▶ _Selected passage_:

What Went Down This Bank Holiday

I always look forward to Bank Holiday. I know what you’re thinking, what’s the difference, I don’t work anyway right? I’m just thinking about those toddler fights I referee, the meals I make and the bums I wipe throughout the day with the bonus of getting peed on occasionally. But no, what I do isn’t work work (werk werk werk), it’s parenting. Bloody lovely it is too.

The difference at Bank Holiday, or any weekend really, is that my wingman, my soulmate, the father of my toddler terrorists has time off work. As does Granny and Grandad Firstooth, or friends of ours. Only this weekend Mr Firstooth had to work. He didn’t have to, I may add. He chose to. I’m not bitter, I promise, who can say no to a little overtime? Not Mr F apparently…

Someone needs to pay for my scatter cushions.

Anyway, I have nothing much to report from Saturday or Sunday, we had a lovely weekend with my parents. But what happened on Sunday leads me to what happened on Monday, leading to this post.

I bet you’ve already forgotten about the bank holiday haven’t you?

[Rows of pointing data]
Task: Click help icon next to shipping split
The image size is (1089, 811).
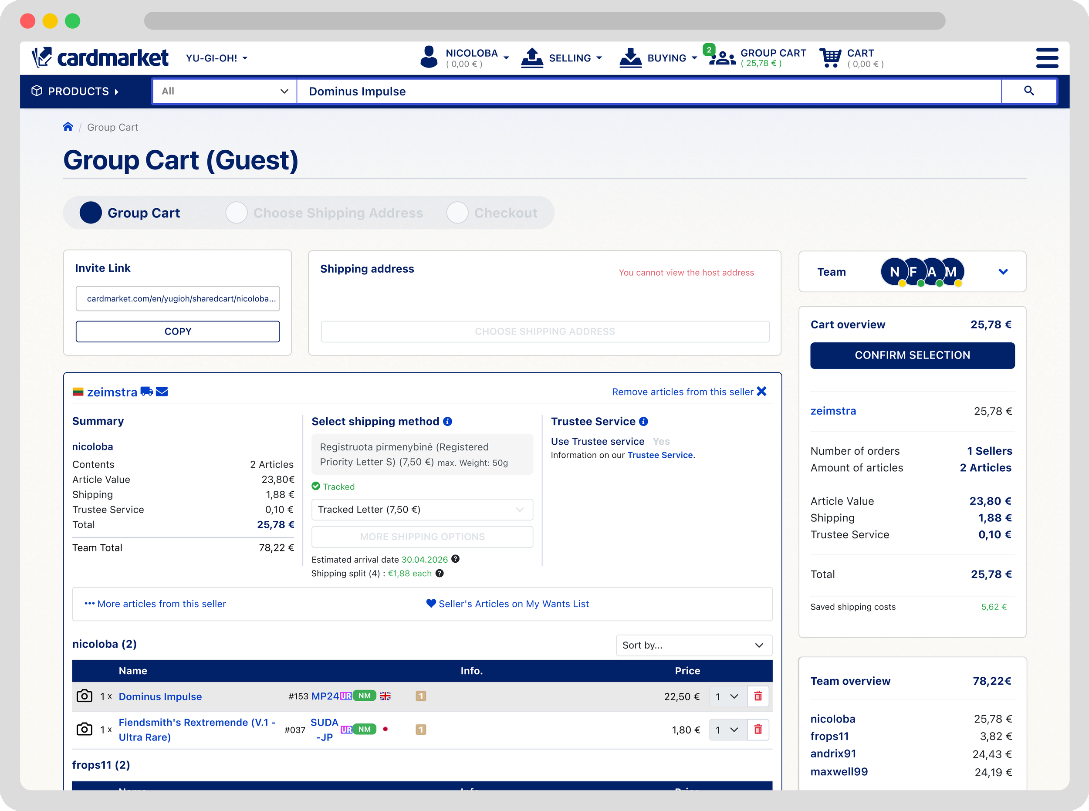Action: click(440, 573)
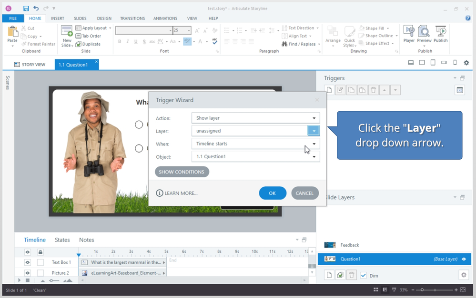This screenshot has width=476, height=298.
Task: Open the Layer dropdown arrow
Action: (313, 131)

▶ _Directives_:
a - In the bank holiday post, swap "wingman" for "partner" and write out the passage starting with "What Went Down" and going on through "my scatter cushions.".
b - Answer these questions from the bank holiday post.
(i) Who had to work this weekend?
(ii) Who did the writer spend the weekend with?
(iii) What does the writer call the daily tasks, instead of "work work"?
The rows of pointing data have no connection to the bank holiday post.

▶ _Task solutions_:
a -
What Went Down This Bank Holiday

I always look forward to Bank Holiday. I know what you’re thinking, what’s the difference, I don’t work anyway right? I’m just thinking about those toddler fights I referee, the meals I make and the bums I wipe throughout the day with the bonus of getting peed on occasionally. But no, what I do isn’t work work (werk werk werk), it’s parenting. Bloody lovely it is too.

The difference at Bank Holiday, or any weekend really, is that my partner, my soulmate, the father of my toddler terrorists has time off work. As does Granny and Grandad Firstooth, or friends of ours. Only this weekend Mr Firstooth had to work. He didn’t have to, I may add. He chose to. I’m not bitter, I promise, who can say no to a little overtime? Not Mr F apparently…

Someone needs to pay for my scatter cushions.

b -
(i) Mr Firstooth
(ii) The writer's parents
(iii) Parenting